EXERCISE = Please print nothing but the lines from the one with "You are a GUI" to the last line of the records below, and omit pictures.

(EXCERPTED RECORDS)

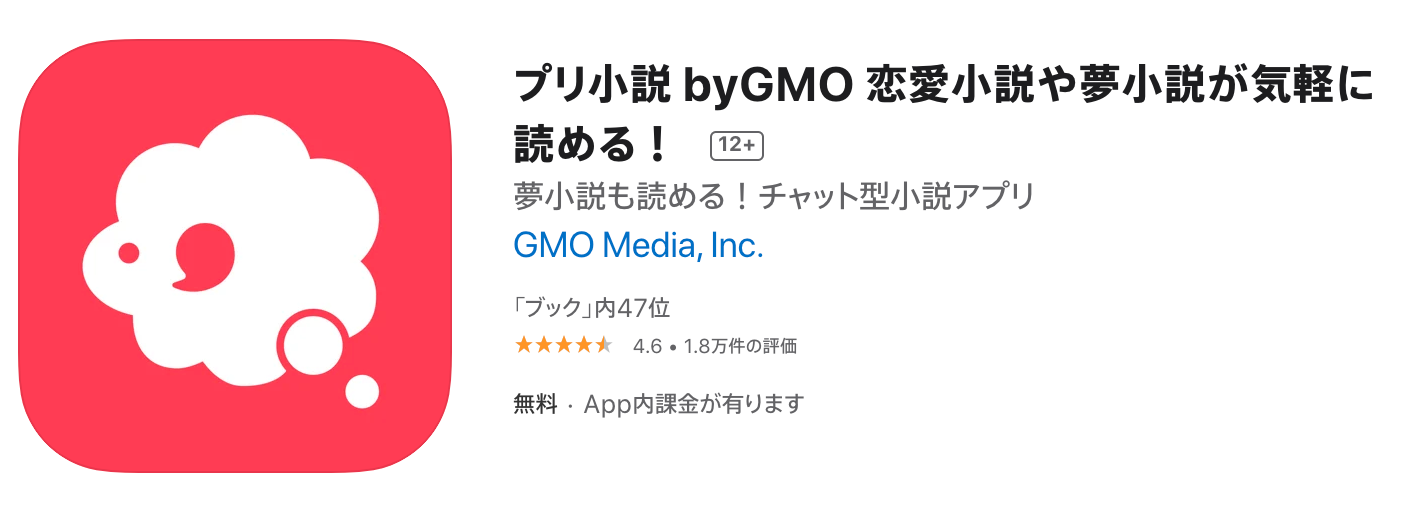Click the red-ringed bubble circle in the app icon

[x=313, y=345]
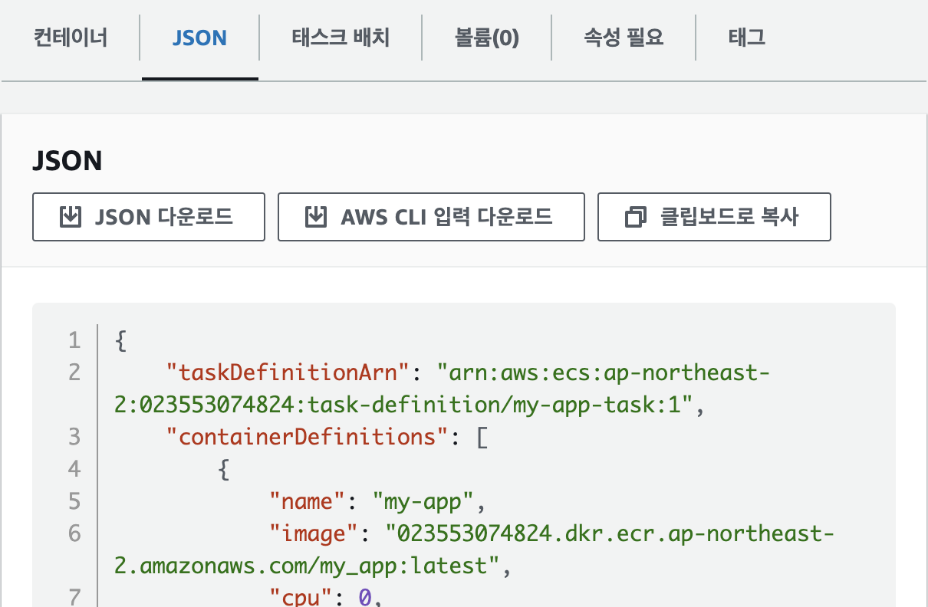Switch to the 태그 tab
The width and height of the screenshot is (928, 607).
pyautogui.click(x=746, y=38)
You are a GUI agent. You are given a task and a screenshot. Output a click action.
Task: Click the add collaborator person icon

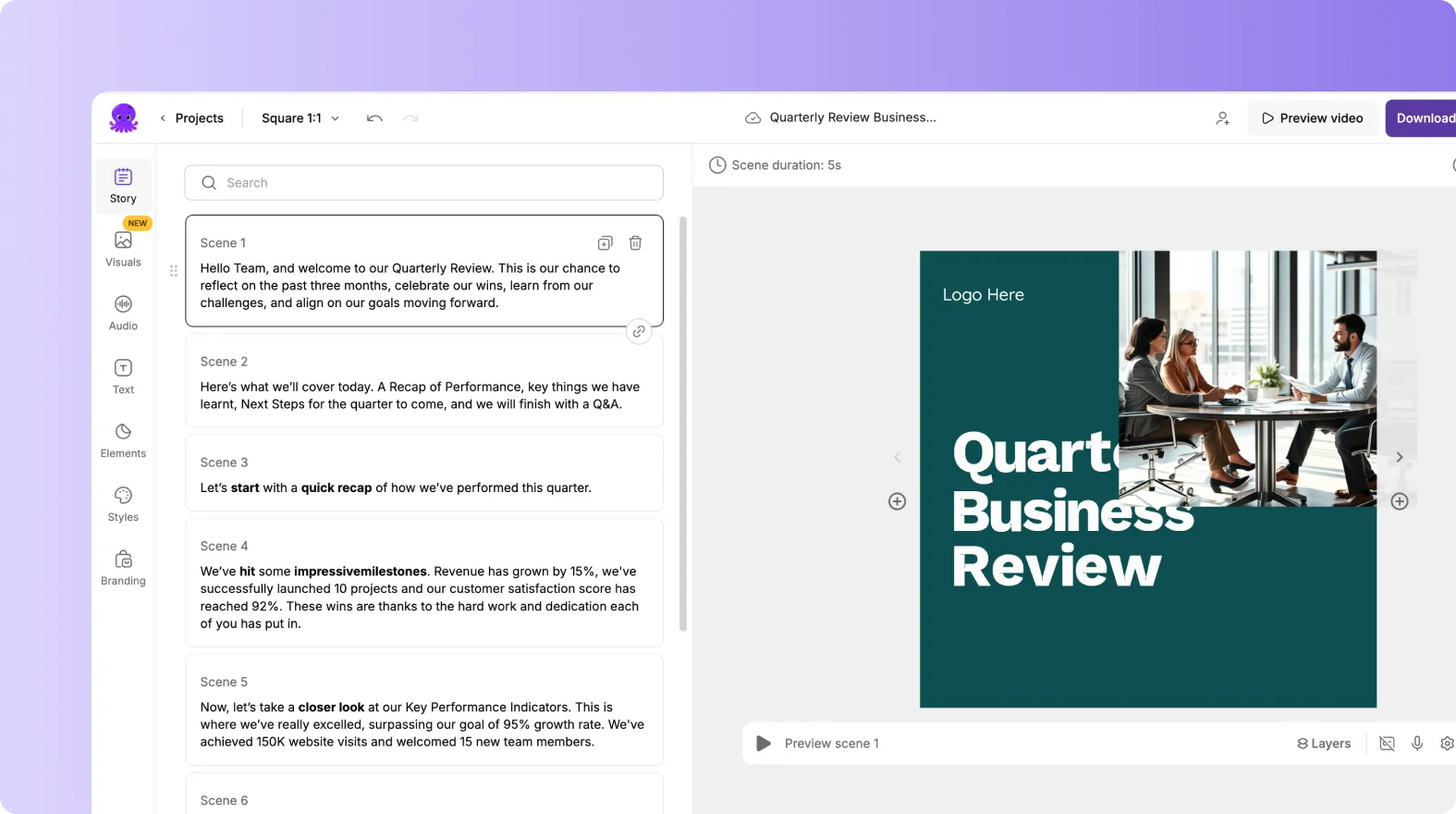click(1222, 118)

(End EXCERPTED RECORDS)

SOLUTION FOR THIS TASK =
You are a GUI agent. You are given a task and a screenshot. Output a click action.
Task: Click the add collaborator person icon

click(1222, 118)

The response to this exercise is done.